EXCERPT PROVIDED:
....................
Artists' Television Access

GLOBAL UNDERGROUNDS

Videos by Guy Ben-Ner

Friday, June 20, 2008, 8:00 pm, $6

Berkeleys Island.
In Berkeley’s Island

Moby Dick
Moby Dick

Stealing Beauty
Stealing Beauty

Wild Boy
Wild Boy

Guy Ben-Ner was born in Ramat Gam, Israel. He currently lives in New York.

 Stealing Beauty (2007) was shot without permission at numerous IKEA stores around New York, Berlin and Tel Aviv. In the movie the Ben-Ners quite naturally inhabit idealized showroom interiors with price tags dangling from furniture, and shoppers occasionally interrupting the family’s daily routines. Because of the hit-and-run filming, the traditional cinematic continuity is abandoned and the changing sets are stand-ins for their home. The narrative, however, remains linear as the father offers life lessons on the subjects of economic exchange, meaning of private property, ethics, and family love eventually leading to the children’s rebellious manifesto.

In Berkeley’s Island (1999) the first video to address his position of “domestic artist”, Guy Ben-Ner placed a small sandy island complete with a palm tree in the middle of the kitchen and became a shipwreck survivor living in solitude amidst domestic life going on around him. Through existential introspection combined with often hilarious use of resources that the kitchen set provides (“I learned to use what the island supplied me with”), “Berkeley’s Island” depicts the home environment as an exile and simultaneously as a place to escape from.
....................
DATASET EXTRACT:
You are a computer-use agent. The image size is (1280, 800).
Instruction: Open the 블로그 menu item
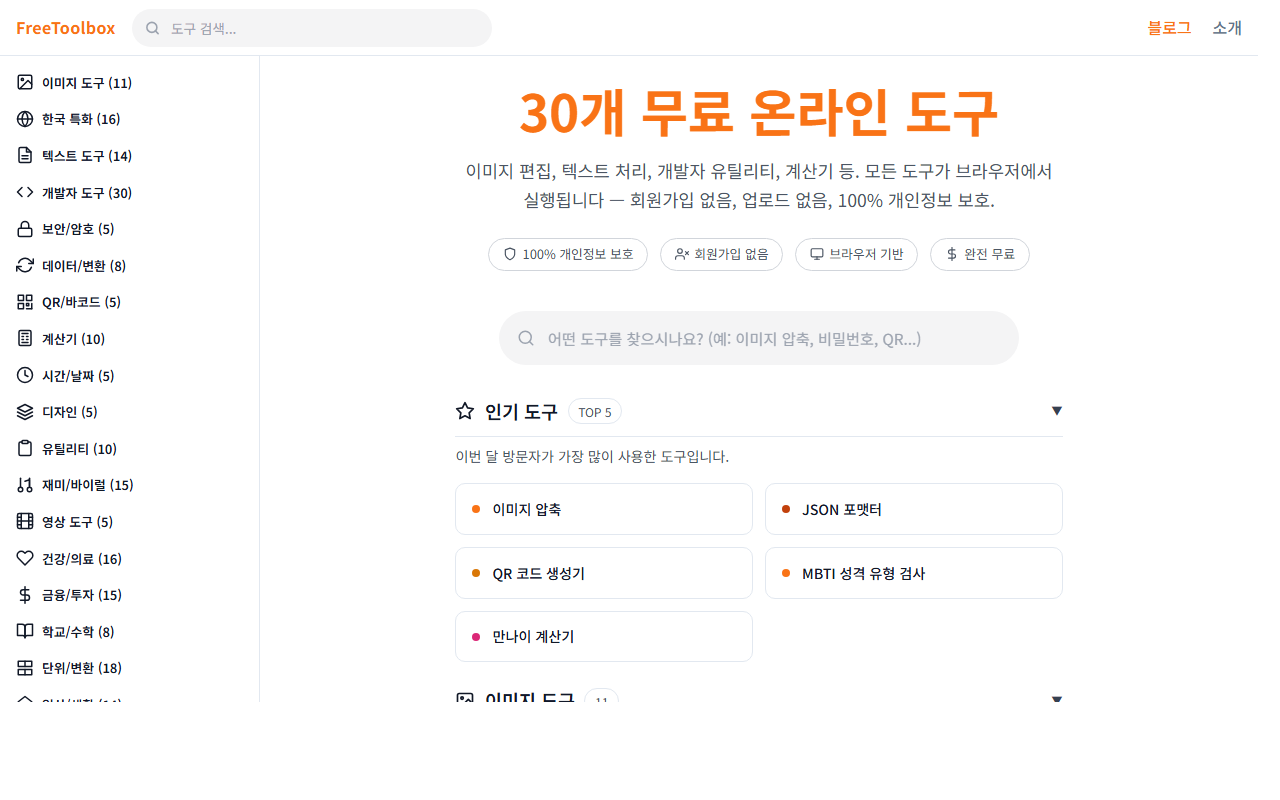tap(1169, 28)
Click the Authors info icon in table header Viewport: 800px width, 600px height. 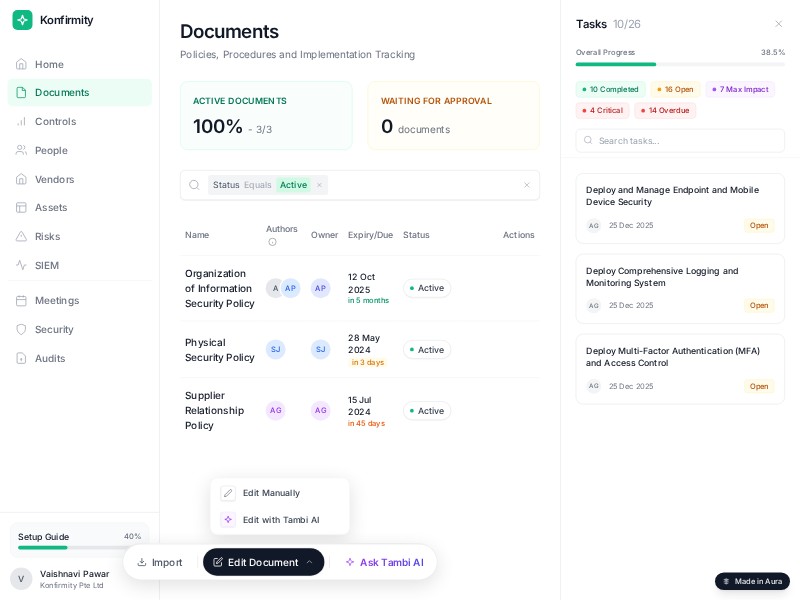(272, 242)
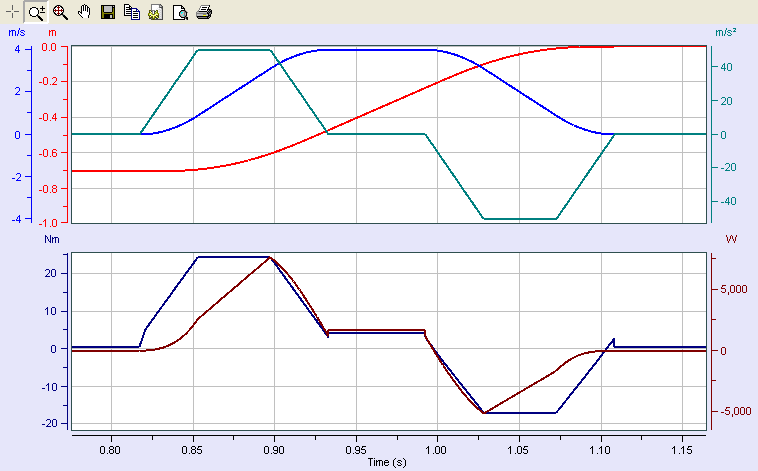The width and height of the screenshot is (758, 471).
Task: Print the graph using printer icon
Action: (x=204, y=12)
....................
WORK TO DO:
A. Using the Guy Ben-Ner screening page, decide whether each statement agrees with it. Answer yes or no for each, and quote the deciding words. (i) Stealing Beauty was filmed with permission at IKEA stores. (ii) Berkeley’s Island was made in 1999. (iii) Guy Ben-Ner currently lives in New York.
B. According to the Guy Ben-Ner screening page, what did Ben-Ner place in the middle of the kitchen for Berkeley’s Island?
C. Write a continuation of the Guy Ben-Ner screening page, starting after its final sentence.

ANSWERS BY TASK:
A.
(i) No: "was shot without permission at numerous IKEA stores around New York, Berlin and Tel Aviv"
(ii) Yes: "In Berkeley’s Island (1999)"
(iii) Yes: "He currently lives in New York."

B. A small sandy island complete with a palm tree.

C.
 Moby Dick (2000) adapts Herman Melville’s classic novel, a sprawling tale centered on Captain Ahab’s quest to exact revenge against the great white whale Moby-Dick. The video features Guy and his 6-year-old daughter play-acting in their home kitchen in ways that take to absurd extremes the aesthetic of family home videos. Using minimal props (a rope and a pole) Ben-Ner transforms the space into a make-believe ship – a playground for the reenactment of the classic tale.
 
Wild Boy (2004) tells the story of a wild child and his educator, a story of power relations and the fantasy of bringing somebody up after one’s own image. It is the story of every parent-child rearing, but more than that, it is a story of a director and his child-actor, raising the question of what it means to direct a child, to contain a child inside a fixed frame, to command him in and out of the frame (as if it is his private room).
On another level, it also raises the possibility of looking at early cinema (the “Cinema of attractions” as was coined by Tom Gunning), as a mute wild child that was tamed, eventually, by language (sound, narrative). “Wild boy” is based on several case histories, some myths, some educational manuals and is referring to a wide range of movies, from old photos left of the vaudeville acts by father and son, Buster and Joe Keaton, through Truffaut’s “Wild Child”, to “The Kid” by Chaplin.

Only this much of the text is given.